En las recientes legislativas, periodistas militantes y cuentas parodia difundieron engaños sobre candidaturas como la de Espert-Santilli. Lo que empezó como “humor” terminó siendo desinformación masiva. En un país saturado de noticias y descreído de todo, la ambigüedad ya no es un recurso: es una estrategia que cansa al votante, lo aleja de las urnas y debilita la democracia. Es hora de exigir etiquetas claras y responsabilidad: quien bromea con la verdad, juega contra todos nosotros.

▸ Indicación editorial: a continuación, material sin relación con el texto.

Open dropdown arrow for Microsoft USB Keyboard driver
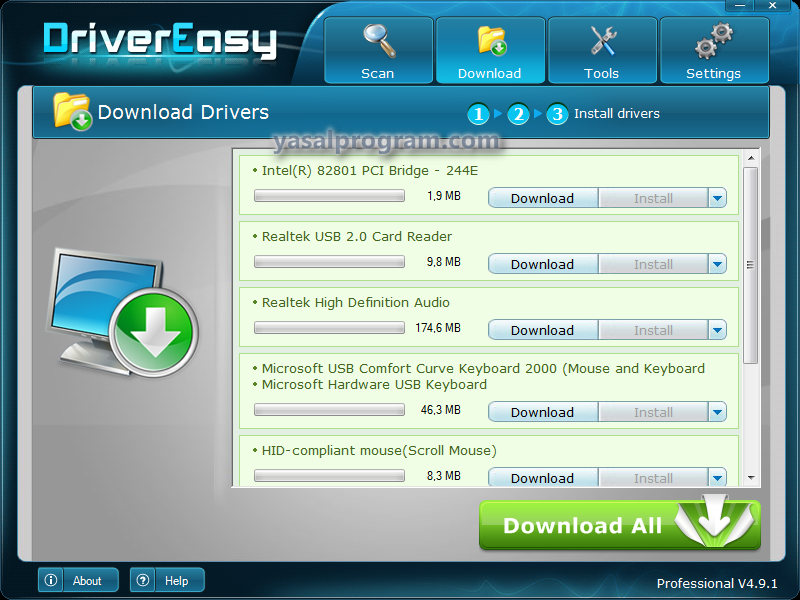The width and height of the screenshot is (800, 600). click(717, 412)
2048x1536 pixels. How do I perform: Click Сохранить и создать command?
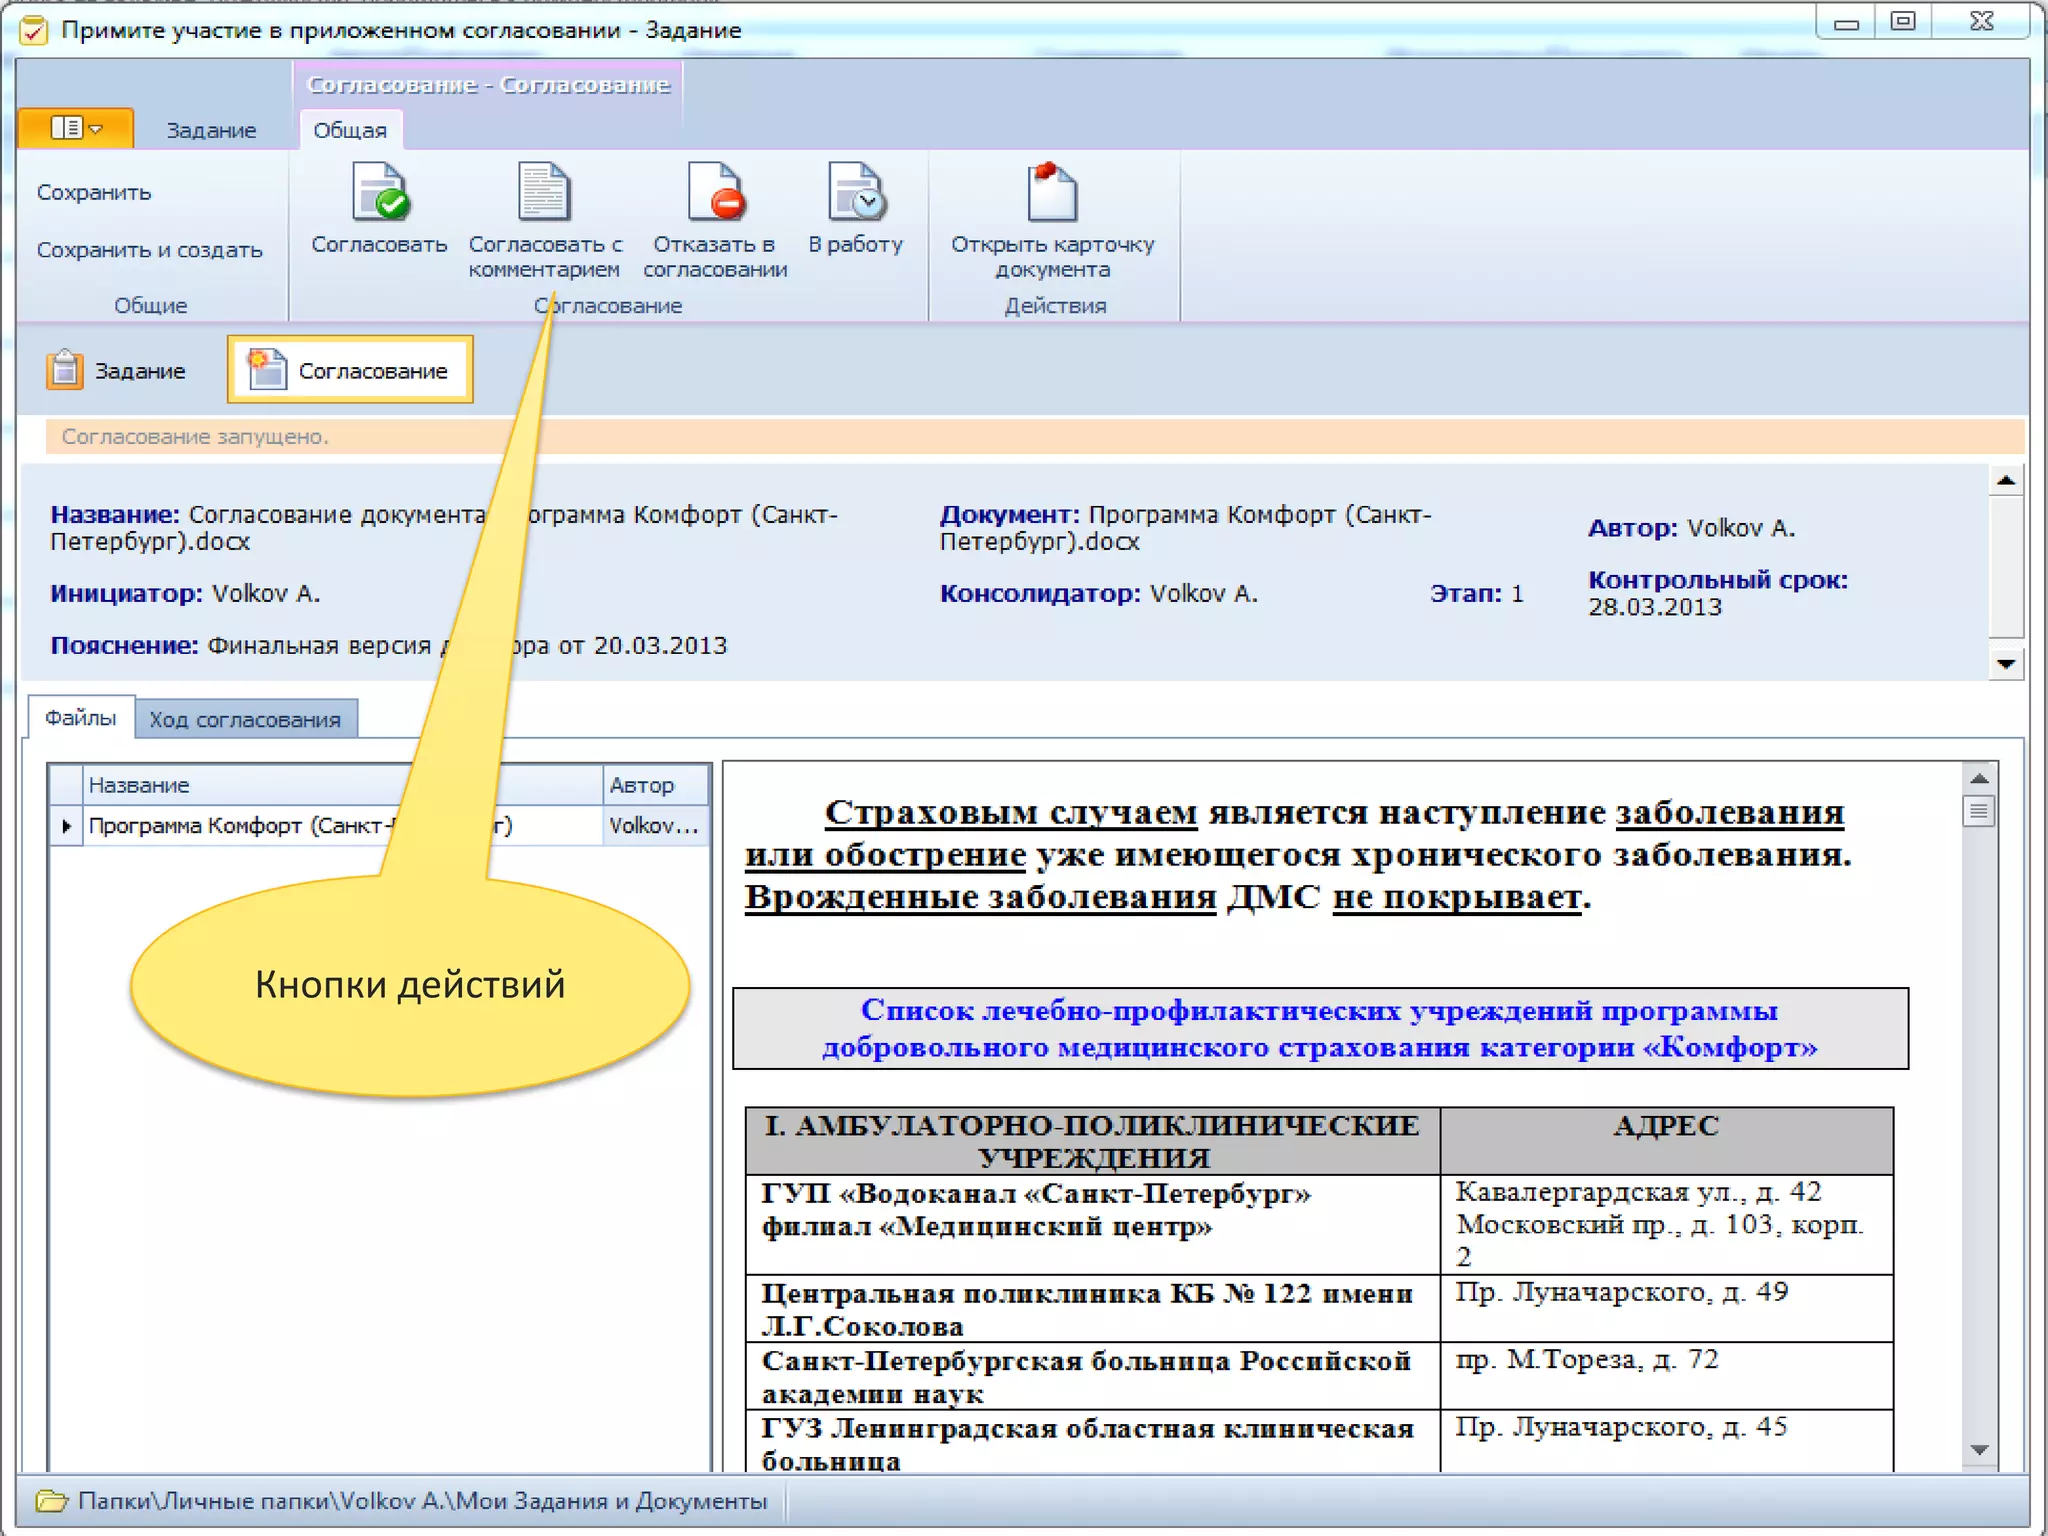149,251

En las últimas semanas, en el marco de las elecciones legislativas nacionales en las cuales se eligieron quienes nos representarán –o tratarán de hacerlo– en la Cámara de Diputados y el Senado, comenzó a observarse una peligrosa tendencia en las narrativas del ecosistema informativo: la ambigüedad en los mensajes. Periodistas que indujeron al engaño electoral y cuentas en redes sociales que, amparadas en la supuesta sátira, buscaron manipular a los votantes. En el actual contexto del país, el resultado de estas prácticas terminan generando desconfianza informativa que, posteriormente, se traduce en apatía política.
Vivimos una época donde los mensajes circulan sin etiquetas claras y donde hemos perdido, al menos por ahora, la batalla contra la desinformación. No logramos distinguir con precisión si lo que recibimos o leemos es humor, parodia, opinión o información. En algún momento, será necesario generar una mayor conciencia sobre el verdadero daño que produce la falta de alfabetización mediática y digital a la hora de elegir a nuestros representantes.
El periodismo tradicional —que durante décadas actuó como mediador entre hechos y opinión— era una herramienta esencial frente al vendaval emocional de las redes sociales. Sin embargo, ha perdido el monopolio de la veracidad. En este escenario, la ambigüedad se vuelve rentable porque favorece la viralización y refleja una crisis de credibilidad generalizada que atraviesa a casi todo el arco político. La ambigüedad ya no es solo un recurso discursivo: es una estrategia comunicacional adaptada a un entorno saturado de información y emociones.
[El fin de la representación política]
— Visión Liberal (@vision_liberal) November 6, 2025
El sistema representativo, diseñado para sociedades compactas del siglo XVIII, se adaptó a la era industrial mediante partidos de clase, pero hoy, en un mundo posindustrial multicultural e individualizado, los viejos mecanismos fallan: el… pic.twitter.com/dUtCGxVcQo
Hace algunos días, periodistas y streamers militantes simpatizantes del peronismo generaron contenidos que, de una manera u otra, inducían al engaño electoral confundiendo sobre la participación del candidato libertario José Luis Espert —reemplazado en la boleta por Diego Santilli, el gran triunfador de la elección del 26 de octubre pasado—. Amparados en el “chascarrillo al aire” y esgrimiendo que su audiencia no votaría de todos modos a los candidatos del oficialismo, estos comunicadores incurrieron en un acto de enorme irresponsabilidad que terminó amplificando la desinformación, aunque alegaran no haber calculado su alcance.
Pero no se trata de un fenómeno aislado ni exclusivo de un sector. En las redes sociales, tanto cuentas oficialistas como opositoras abusan de perfiles parodia que coquetean con la ambigüedad para transformarse en verdaderas campañas de desinformación. El “humor político” se convierte así en un escudo para eludir los mecanismos de control, bajo el argumento de que “no debe tomarse todo en serio”.
Precisamente allí, en esa liquidez comunicacional —como diría Bauman— radica la efectividad de esta estrategia: cuanto más ambiguo es el mensaje, más se comparte, y cuanto más se comparte, más se diluye la verdad.

Sin embargo, más allá de la radiografía de la situación, el abuso de los mensajes ambiguos generan un impacto que se traduce en la indiferencia o –en el peor de los casos– en el escepticismo de los votantes ocasionando una suerte de fatiga cognitiva. Esto debilita la confianza pública y erosiona la función cívica que deberían tener los periodistas a la hora de ser mediadores entre hechos y opiniones responsables con la ciudadanía. Es innegable entonces que la ambigüedad se transforma en un terreno fértil para la desinformación porque hay una vinculación directa entre ésta y la apatía del electorado, especialmente en nuestro país donde hay una sobresaturación informativa y descrédito hacia los discursos públicos que generan un clima generalizado de escepticismo.
La ambigüedad desinformativa no solo confunde, también cansa. Y ese es el riesgo mayor: un ciudadano cansado deja de debatir, deja de votar con convicción y comienza a mirar la política como un espectáculo ajeno, que ya no lo representa. Le cueste a quien le cueste y le pese a quien le pese, eso es justamente lo que algunos actores irresponsables —políticos, periodistas o influencers— parecen buscar. Y eso, como sociedad, no podemos permitirlo.